What I find really noteworthy in this text is how Julia Watts Belser takes the poem by Leah Lakshmi Piepzna-Samarasinha and includes it into a scientific text. In this way, she not only allows an affected person to have her say, the poem also leaves the reader with a very striking image of the connection between the river and the body, in multiple ways, as well as the connection between enviromental harm and disability.
The text was published in 2020 (Vol. 40, No. 4) by The Ohio State University Libraries in their Journal Disability Studies Quarterly (DSQ). It is, as you can read on their Homepage "a multidisciplinary and international journal of interest to social scientists, scholars in the humanities and arts, disability rights advocates, and others concerned with the issues of people with disabilities. It represents the full range of methods, epistemologies, perspectives, and content that the field of disability studies embraces.

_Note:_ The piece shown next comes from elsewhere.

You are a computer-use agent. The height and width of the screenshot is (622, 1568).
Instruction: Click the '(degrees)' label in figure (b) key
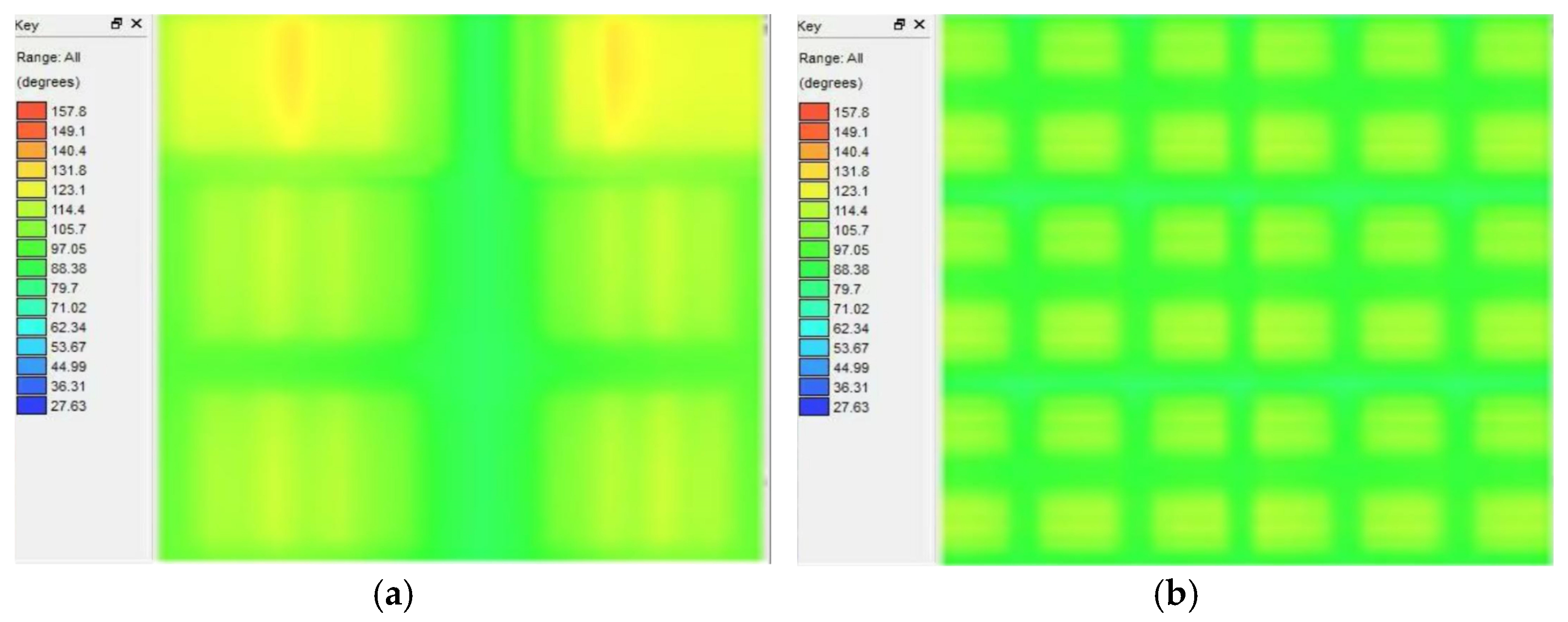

DSQ is committed to developing theoretical and practical knowledge about disability and to promoting the full and equal participation of persons with disabilities in society."
The author connects disability theories and activism with environmental justice, this approach allows her to show how disability is related to and through environmental harm, she shows how diagnoses are used politically in these cases, and looks critically at how these processes determine how, when and in what favor human and environmental harm is taken into account. The writing is shaped by the consequences of the Anthropocene like environmental harm linked to health isusses, especially affected are communities of color and poor communities in the United States, here pre-existing patters of structural inequality, already known from climate change come into play, this communities are the most affected and the least responsible.